Die Kunst - und Kulturinitiative "art of reconciliation", die im Vorjahr von Hannes Missethon und Desmond Doyle aus der Taufe gehoben wurde, ist äußerst erfolgreich unterwegs. Seit ihrem Engagement beim Versöhnungstag im Mai dieses Jahres in Marburg, an dem der Dalai Lama und die Friedensnobelpreisträger Muhammad Yunus und Rigoberta Menchu Tum teilgenommen haben, laufen die Telefone der Kulturinitiative heiß.
"Wir konnten in Marburg sehr viele internationale Kontakte knüpfen", erklärt Doyle. Und diese wollen Doyle und Missethon weiter ausbauen, um in der Region zum Thema Versöhnung einiges auf die Beine zu stellen. "Wir planen für nächstes Jahr ein Festival im Vordernbergertal mit Künstlern aus Guatemala, Pakistan oder Liberia, und der Höhepunkt soll eine Friedenskonferenz mit den Nobelpreisträgern Yunus und Menchu sein. Entweder zur Eröffnung oder zum Abschluss des Festivals", verrät Doyle die vielversprechenden Pläne. Für Sponsoren, die für so eine Veranstaltung unabdingbar notwendig sind, soll es persönliche Kontakte mit den Nobelpreisträgern geben.

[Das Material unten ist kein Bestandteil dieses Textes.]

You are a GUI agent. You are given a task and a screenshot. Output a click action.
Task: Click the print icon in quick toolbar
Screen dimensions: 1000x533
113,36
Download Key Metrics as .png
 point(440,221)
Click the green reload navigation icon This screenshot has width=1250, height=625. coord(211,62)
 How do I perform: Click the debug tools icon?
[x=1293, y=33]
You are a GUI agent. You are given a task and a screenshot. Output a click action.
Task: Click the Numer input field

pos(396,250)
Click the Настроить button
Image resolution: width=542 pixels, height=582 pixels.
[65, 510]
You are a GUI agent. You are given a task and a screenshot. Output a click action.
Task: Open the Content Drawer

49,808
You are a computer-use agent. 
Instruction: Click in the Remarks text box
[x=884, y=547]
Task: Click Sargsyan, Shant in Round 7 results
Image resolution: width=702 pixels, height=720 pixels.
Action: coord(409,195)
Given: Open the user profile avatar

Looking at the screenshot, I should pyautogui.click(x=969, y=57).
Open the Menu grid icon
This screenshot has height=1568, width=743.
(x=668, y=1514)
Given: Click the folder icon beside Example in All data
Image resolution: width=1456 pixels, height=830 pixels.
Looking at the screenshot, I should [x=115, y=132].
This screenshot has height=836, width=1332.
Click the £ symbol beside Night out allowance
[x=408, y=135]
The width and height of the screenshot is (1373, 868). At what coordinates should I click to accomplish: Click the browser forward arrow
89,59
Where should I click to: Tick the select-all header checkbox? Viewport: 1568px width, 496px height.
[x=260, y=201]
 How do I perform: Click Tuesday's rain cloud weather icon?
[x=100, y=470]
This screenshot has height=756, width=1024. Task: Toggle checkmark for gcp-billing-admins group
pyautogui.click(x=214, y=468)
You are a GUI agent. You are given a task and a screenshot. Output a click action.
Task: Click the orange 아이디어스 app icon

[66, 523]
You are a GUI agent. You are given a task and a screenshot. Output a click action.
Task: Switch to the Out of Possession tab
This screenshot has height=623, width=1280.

"Wir wollen aber auch Schulen und alle ansässigen Organisationen in unser Vorhaben einbinden, damit es ein Wir- und kein Uns-Fest wird", betont Doyle. Missethon und Doyle möchten mit "art of reconciliation" längerfristig in der Region Projekte mit Nobelpreisträgern und unter deren Schirmherrschaft umsetzen. "Es soll zukünftig eine eigene Marke für die Region werden. Ein kleines Forum Alpbach, das Menschlichkeit und Versöhnliches in den Mittelpunkt stellt", erklärt Doyle.
Doyle, der in Vordernberg lebt, setzt auch große Hoffnungen in die geplante Fusion der Gemeinden im Vordernbergertal. "Diese bringt sicherlich auch einen neuen Geist mit sich, um für solche Projekte offen sein zu können. Wir wollen die Projekte konzipieren und organisieren, aber es geht uns vor allem auch darum, dass die Menschen aus der Region ihre Ideen einbringen", betont Doyle.
Fusion
Er persönlich freue sich schon auf die Zusammenlegungen der Gemeinden, denn er ist überzeugt, dass die Zukunft in noch größeren Kooperationen liegen werde. Er bedankt sich auch bei den Menschen in der Region, die bisher schon an den Kunst- und Kulturprojekten mitgearbeitet haben, etwa im Vorjahr mit den Bogside Artists in Vordernberg.
"Wir werden jetzt mit weltweiten Einladungen bombardiert, um Kunst- und Kulturprojekte zu konzipieren", erklärt Doyle. Etwa in Palästina oder in New York und London. "Leider waren diese Projekte für uns zu kurzfristig", so Doyle.
Im September oder Oktober werde es auch eine neue CD von "Desmond Doyle and Friends" mit dem Titel "For a While" geben, in der positive Ereignisse ihrer Projekte in Liedern festgehalten werden.
Features
Versöhnung
"art of reconciliation" ist eine Kunst- und Kulturinitiative, die im Vorjahr vom Leobener Hannes Missethon und Desmond Doyle aus Vordernberg ins Leben gerufen wurde.
Internationale Kunst- und Kulturprojekte stellen das Thema Versöhnung ins Zentrum.